Behaviour of an asocial carnivore in a social context: social organisation of Tasmanian devils (Sarcophilus harrisii) at the individual level
thesisposted on 29.03.2022, 02:30 authored by Kelly L. Davis
The Tasmanian devils (Sarcophilus harrisii) is currently listed as endangered due to Devil Facial Tumour Disease (DFTD). Attempts to save the Tasmanian devil from extinction include the establishment of a captive insurance population, with many individuals housed in managed environmental enclosures (MEEs). These enclosures are intended to closely resemble natural conditions for the devil, and aim to preserve natural behaviours within the captive population.

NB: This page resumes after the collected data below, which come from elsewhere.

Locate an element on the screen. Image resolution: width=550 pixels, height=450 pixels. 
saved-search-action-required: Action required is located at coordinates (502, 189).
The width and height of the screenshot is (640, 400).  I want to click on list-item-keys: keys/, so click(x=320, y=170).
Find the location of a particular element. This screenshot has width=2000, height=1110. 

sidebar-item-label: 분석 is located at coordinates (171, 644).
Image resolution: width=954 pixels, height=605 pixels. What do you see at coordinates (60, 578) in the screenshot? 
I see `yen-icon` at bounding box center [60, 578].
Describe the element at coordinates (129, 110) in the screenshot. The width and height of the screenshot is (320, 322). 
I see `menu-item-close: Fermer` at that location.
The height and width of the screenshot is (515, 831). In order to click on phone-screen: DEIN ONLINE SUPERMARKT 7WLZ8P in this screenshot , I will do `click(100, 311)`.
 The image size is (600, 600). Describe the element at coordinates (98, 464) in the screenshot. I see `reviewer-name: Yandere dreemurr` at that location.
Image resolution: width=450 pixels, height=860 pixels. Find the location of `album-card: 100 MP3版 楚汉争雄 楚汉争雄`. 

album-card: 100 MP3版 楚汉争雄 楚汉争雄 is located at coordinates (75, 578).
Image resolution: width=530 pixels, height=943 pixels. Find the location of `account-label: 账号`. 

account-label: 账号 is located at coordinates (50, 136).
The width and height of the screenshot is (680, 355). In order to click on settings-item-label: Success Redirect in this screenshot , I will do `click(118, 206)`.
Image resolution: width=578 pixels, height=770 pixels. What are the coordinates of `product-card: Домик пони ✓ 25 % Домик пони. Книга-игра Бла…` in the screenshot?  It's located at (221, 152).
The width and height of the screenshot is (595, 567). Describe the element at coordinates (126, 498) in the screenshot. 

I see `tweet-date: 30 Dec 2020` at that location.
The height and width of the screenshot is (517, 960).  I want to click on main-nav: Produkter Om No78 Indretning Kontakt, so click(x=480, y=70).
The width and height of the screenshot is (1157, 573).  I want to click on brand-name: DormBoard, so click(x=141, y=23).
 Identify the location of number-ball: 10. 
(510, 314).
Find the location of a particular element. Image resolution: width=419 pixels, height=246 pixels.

To investigate if stable dominance hierarchies exist among devils in MEEs, 70 group-feeding events were audio-video recorded across six reproductive enclosures at Devil Ark (Barrington Tops, NSW) over a 4-month period (April - July 2014). Interactions between a devil approaching food and devils already feeding were analysed according to three possible outcomes: failure, displacement and mutual tolerance. Based on these outcomes, dominance scale scores (BBS method) were calculated for the devils in each enclosure for each month. Results revealed that none of the enclosures exhibited stable dominance hierarchies. However, life history traits of the devils, and time spent feeding did influence contest outcomes, with similar trends having been observed in wild devil populations. The results presented here, when compared with wild observations, reflect positively on the captive environment at Devil Ark both in recreating wild conditions and conserving natural behaviours.